Requirement =>
Reproduce each of the entries below word for word, keeping every line unchanged.

Records supplied =>
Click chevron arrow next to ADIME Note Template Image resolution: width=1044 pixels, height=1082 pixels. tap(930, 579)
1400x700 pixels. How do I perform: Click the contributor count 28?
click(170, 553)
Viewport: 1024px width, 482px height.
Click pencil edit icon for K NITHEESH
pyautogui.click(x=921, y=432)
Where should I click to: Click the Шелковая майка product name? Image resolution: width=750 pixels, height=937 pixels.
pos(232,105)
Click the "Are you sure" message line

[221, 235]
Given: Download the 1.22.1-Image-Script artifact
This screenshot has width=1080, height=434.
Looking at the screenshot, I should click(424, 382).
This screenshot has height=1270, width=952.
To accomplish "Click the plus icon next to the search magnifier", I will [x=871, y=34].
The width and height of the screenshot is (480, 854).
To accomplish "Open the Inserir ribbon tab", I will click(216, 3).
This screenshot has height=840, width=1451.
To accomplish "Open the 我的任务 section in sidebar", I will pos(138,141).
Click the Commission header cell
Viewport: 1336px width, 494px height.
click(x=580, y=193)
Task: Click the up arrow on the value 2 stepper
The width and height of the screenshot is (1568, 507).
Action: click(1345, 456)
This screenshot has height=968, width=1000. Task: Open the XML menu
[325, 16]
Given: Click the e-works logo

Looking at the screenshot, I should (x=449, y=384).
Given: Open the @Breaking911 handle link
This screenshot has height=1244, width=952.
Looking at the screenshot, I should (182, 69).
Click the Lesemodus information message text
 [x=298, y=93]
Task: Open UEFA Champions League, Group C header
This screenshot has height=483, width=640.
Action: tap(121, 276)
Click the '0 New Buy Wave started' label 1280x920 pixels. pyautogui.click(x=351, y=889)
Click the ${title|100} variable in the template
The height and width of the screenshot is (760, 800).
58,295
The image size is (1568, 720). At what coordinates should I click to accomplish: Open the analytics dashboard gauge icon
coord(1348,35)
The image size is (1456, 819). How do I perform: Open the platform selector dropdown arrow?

Written answer =>
Click chevron arrow next to ADIME Note Template Image resolution: width=1044 pixels, height=1082 pixels. tap(930, 579)
1400x700 pixels. How do I perform: Click the contributor count 28?
click(170, 553)
Viewport: 1024px width, 482px height.
Click pencil edit icon for K NITHEESH
pyautogui.click(x=921, y=432)
Where should I click to: Click the Шелковая майка product name? Image resolution: width=750 pixels, height=937 pixels.
pos(232,105)
Click the "Are you sure" message line

[221, 235]
Given: Download the 1.22.1-Image-Script artifact
This screenshot has width=1080, height=434.
Looking at the screenshot, I should click(424, 382).
This screenshot has height=1270, width=952.
To accomplish "Click the plus icon next to the search magnifier", I will [x=871, y=34].
The width and height of the screenshot is (480, 854).
To accomplish "Open the Inserir ribbon tab", I will click(216, 3).
This screenshot has height=840, width=1451.
To accomplish "Open the 我的任务 section in sidebar", I will pos(138,141).
Click the Commission header cell
Viewport: 1336px width, 494px height.
click(x=580, y=193)
Task: Click the up arrow on the value 2 stepper
The width and height of the screenshot is (1568, 507).
Action: click(1345, 456)
This screenshot has height=968, width=1000. Task: Open the XML menu
[325, 16]
Given: Click the e-works logo

Looking at the screenshot, I should (x=449, y=384).
Given: Open the @Breaking911 handle link
This screenshot has height=1244, width=952.
Looking at the screenshot, I should (182, 69).
Click the Lesemodus information message text
 [x=298, y=93]
Task: Open UEFA Champions League, Group C header
This screenshot has height=483, width=640.
Action: tap(121, 276)
Click the '0 New Buy Wave started' label 1280x920 pixels. pyautogui.click(x=351, y=889)
Click the ${title|100} variable in the template
The height and width of the screenshot is (760, 800).
58,295
The image size is (1568, 720). At what coordinates should I click to accomplish: Open the analytics dashboard gauge icon
coord(1348,35)
The image size is (1456, 819). How do I perform: Open the platform selector dropdown arrow?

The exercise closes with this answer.